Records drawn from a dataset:

★ ★ ★ ★ ★

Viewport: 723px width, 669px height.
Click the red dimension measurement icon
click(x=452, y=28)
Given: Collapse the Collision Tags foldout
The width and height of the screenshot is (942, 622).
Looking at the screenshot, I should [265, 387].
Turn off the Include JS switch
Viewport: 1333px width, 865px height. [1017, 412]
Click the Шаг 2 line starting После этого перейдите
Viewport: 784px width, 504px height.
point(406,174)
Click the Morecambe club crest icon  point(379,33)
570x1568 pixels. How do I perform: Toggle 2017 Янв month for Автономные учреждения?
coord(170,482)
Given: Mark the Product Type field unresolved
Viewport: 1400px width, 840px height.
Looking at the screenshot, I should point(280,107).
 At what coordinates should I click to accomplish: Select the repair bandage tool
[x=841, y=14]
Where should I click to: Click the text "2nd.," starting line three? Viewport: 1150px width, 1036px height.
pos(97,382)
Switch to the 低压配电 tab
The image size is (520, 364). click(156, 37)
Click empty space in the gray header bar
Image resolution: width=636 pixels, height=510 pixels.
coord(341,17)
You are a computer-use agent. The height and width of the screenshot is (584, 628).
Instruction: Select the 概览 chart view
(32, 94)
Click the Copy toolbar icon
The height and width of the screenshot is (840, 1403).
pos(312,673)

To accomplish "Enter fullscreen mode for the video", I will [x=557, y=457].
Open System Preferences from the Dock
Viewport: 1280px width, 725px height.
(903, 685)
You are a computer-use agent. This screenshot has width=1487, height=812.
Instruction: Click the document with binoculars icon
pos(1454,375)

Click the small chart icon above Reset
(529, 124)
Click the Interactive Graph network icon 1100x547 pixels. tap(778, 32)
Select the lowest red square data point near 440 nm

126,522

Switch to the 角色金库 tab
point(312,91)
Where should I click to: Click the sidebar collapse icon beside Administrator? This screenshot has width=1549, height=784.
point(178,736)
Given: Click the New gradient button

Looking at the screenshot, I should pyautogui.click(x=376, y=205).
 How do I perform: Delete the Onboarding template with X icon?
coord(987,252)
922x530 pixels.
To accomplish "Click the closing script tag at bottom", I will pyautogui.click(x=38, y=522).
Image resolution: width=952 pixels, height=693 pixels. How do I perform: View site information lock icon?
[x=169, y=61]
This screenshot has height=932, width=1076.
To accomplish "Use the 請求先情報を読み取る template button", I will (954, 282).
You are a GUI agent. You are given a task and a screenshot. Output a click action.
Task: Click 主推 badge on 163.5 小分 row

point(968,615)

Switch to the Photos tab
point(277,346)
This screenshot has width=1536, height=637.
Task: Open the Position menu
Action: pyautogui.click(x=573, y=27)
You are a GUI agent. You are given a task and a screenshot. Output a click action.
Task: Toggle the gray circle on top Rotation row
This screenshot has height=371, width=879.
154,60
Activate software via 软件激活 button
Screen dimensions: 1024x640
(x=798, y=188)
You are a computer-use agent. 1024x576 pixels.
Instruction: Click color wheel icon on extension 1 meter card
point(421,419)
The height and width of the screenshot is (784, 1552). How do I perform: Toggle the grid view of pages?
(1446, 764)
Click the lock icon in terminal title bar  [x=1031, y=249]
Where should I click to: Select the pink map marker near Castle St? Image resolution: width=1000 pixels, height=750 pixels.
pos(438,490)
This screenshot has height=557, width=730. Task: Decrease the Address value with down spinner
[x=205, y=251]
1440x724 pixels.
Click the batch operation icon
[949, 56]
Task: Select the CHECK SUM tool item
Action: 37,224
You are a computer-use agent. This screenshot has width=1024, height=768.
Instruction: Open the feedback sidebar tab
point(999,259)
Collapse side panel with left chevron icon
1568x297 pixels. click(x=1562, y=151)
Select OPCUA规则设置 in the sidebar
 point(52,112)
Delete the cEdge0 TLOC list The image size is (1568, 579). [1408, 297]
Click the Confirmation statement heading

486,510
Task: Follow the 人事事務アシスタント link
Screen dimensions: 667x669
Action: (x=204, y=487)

★ ★ ★ ★ ★

# Task instructions:
Return, word for word, the line containing "Delete the cEdge0" and all lines after it through the last line of the records, and nothing else.

# Answer to the exercise:
Delete the cEdge0 TLOC list The image size is (1568, 579). [1408, 297]
Click the Confirmation statement heading

486,510
Task: Follow the 人事事務アシスタント link
Screen dimensions: 667x669
Action: (x=204, y=487)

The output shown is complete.